◆ EXCERPT TO READ ◆
Calculations have also shown the universal force of gravity is highly stable. "LLR currently provides our best tests of the time rate of change of Newton's gravitational constant G to less than a part in a trillion per year," says Murphy.

LLR applications on earth include monitoring plate tectonic activity, tracking variations in ocean circulation, mean sea level, ice sheet thickness, and wave heights, and calibrating microwave tracking techniques. Lunar laser ranging also pioneered the technology for single photoelectron detection and timing, which is currently used for most satellite ranging.

Technological Advances

Ultrashort pulse lasers spanning the femtosecond and picosecond regimes are now available. "The kHz stations in Graz and Herstmonceux presently use High-Q Lasers' pico-REGEN system, which produces nominal 10 psec pulses at 2 kHz with single-pulse output energy of about 0.4 mJ," says John Degnan, chief scientist for Sigma Space Corporation. "This performance is achieved by using a mode-locked oscillator (to obtain short but very low energy pulses) and a regenerative amplifier that boosts the energy by many orders of magnitude via a large number of passes through the amplifier before the circulating pulse is switched out."

Degnan notes some scientists are requesting higher energies in the few mJ range with these lasers and the company is presently working on two possible solutions: (1) the use of a post-amplifier for the standard Nd:Vanadate system and (2) trying different laser materials, such as Nd:YLF.

◆ ACTIVITY LIST ◆
• a. Summarize the lunar laser ranging excerpt in two sentences.
• b. Please extend the lunar laser ranging excerpt, picking up right after its final sentence.

◆ DATA FOR ANALYSIS ◆
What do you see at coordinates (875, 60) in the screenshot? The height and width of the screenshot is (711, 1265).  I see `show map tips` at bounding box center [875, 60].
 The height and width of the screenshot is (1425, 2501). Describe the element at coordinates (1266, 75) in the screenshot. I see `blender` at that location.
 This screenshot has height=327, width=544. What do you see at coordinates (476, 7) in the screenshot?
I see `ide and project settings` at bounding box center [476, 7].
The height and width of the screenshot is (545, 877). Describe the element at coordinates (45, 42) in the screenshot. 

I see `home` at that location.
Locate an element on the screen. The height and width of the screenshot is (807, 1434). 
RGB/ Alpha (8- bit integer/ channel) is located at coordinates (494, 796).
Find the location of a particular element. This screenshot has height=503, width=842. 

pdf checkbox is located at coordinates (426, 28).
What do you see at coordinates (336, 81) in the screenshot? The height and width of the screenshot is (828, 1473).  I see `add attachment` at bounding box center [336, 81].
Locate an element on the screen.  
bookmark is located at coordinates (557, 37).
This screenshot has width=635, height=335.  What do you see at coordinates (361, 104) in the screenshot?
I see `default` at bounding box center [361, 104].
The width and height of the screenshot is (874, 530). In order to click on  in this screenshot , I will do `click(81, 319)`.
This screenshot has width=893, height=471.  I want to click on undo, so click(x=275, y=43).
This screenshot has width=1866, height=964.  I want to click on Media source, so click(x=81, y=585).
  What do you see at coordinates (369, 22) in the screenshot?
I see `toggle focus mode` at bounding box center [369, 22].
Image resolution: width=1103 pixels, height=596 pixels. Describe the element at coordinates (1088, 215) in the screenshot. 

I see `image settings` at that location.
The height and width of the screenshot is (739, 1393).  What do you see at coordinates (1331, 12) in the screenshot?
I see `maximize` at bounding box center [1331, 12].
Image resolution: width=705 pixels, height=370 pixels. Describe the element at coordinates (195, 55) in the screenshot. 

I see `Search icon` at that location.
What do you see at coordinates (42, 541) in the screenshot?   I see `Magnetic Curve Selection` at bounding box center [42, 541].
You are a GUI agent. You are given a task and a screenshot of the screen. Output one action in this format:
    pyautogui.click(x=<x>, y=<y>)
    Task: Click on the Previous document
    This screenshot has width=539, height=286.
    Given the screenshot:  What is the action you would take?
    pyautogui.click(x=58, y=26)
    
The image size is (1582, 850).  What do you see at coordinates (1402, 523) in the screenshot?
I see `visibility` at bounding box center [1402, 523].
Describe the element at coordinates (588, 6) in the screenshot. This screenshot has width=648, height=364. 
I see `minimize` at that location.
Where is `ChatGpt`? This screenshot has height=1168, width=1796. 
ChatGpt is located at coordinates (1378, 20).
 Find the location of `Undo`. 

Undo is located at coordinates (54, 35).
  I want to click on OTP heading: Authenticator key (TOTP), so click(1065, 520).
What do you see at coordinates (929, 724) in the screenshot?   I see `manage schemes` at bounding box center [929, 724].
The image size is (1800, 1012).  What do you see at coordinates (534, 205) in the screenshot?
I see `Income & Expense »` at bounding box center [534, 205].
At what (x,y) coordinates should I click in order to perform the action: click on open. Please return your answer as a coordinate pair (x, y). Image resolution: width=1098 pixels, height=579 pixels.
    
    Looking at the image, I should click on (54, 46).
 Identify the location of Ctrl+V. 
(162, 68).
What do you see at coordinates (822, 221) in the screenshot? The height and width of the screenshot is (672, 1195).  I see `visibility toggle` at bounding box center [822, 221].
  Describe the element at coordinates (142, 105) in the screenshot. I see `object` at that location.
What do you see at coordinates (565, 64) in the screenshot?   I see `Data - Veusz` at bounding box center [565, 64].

◆ ANSWER LIST ◆
• a. Lunar laser ranging gives the best current tests of how Newton's gravitational constant G changes over time, and on Earth it is used to monitor plate tectonics, ocean circulation, sea level, ice sheet thickness, and wave heights, and it pioneered the single-photoelectron detection now used in most satellite ranging. Ultrashort pulse lasers are now available, with the kHz stations in Graz and Herstmonceux using High-Q Lasers' pico-REGEN system, and the company is working on ways to reach the higher energies in the few mJ range that some scientists want.

• b.
Which is precisely what Douglas Currie, a professor of physics at University of Maryland-College Park and former investigator at MLRS, is doing. "Lasers with shorter pulse lengths are now available and ground station performance (and software analysis algorithms) has improved by a factor of about 150," he says, "but the limitations in the Apollo retroreflector arrays means there is no significant gain in using them. To correct this I am developing a new design for arrays that will be carried to the moon on the next landings."

Currie's research is being supported by NASA and Laboratori Nazionali di Frascati in Rome. The new arrays will support ranging observations that are 100 times more accurate than what the current lunar retroreflector arrays can provide, advancing from centimeter to micron levels of precision. The design will address the thermal and optical effects of absorbing solar radiation and reduce the transfer of heat from the housing to the retroreflector array.

U.S. researchers continue to study the possibility of laser transponder missions to Mars, the Martian moon Phobos, or other planets. "Laser ranging over interplanetary distances using two-way laser transponders included two successful experiments in 2005 to the Messenger spacecraft (24 million km) and Mars Global Surveyor Spacecraft (80 million km)," says Degnan.

Millimeter accuracy ranging over interplanetary distances can provide orders-of-magnitude-higher precision in the measurement of key elements of general relativity. NASA's Jet Propulsion Laboratory has proposed a three-year mission that would outfit a spaceborne terminal with a telescope (12-cm aperture) and a transmitter (power of 250 mW). The earth terminal would have a 1-m telescope and transmit 3 mJ, 12 psec pulses at kHz rates.

"Much of the science that LLR investigates could break down as we push our levels of measurement further," says Murphy. "We are already in the interesting zone of the Equivalence Principle. Where will we find violation, if at all? We can probably go one more order of magnitude -- will that identify a new order of physics? Impossible to say, but right now I wouldn't be surprised to see a significant discovery made at any time."

Mark Crawford is a freelance science writer based in Madison, Wisconsin.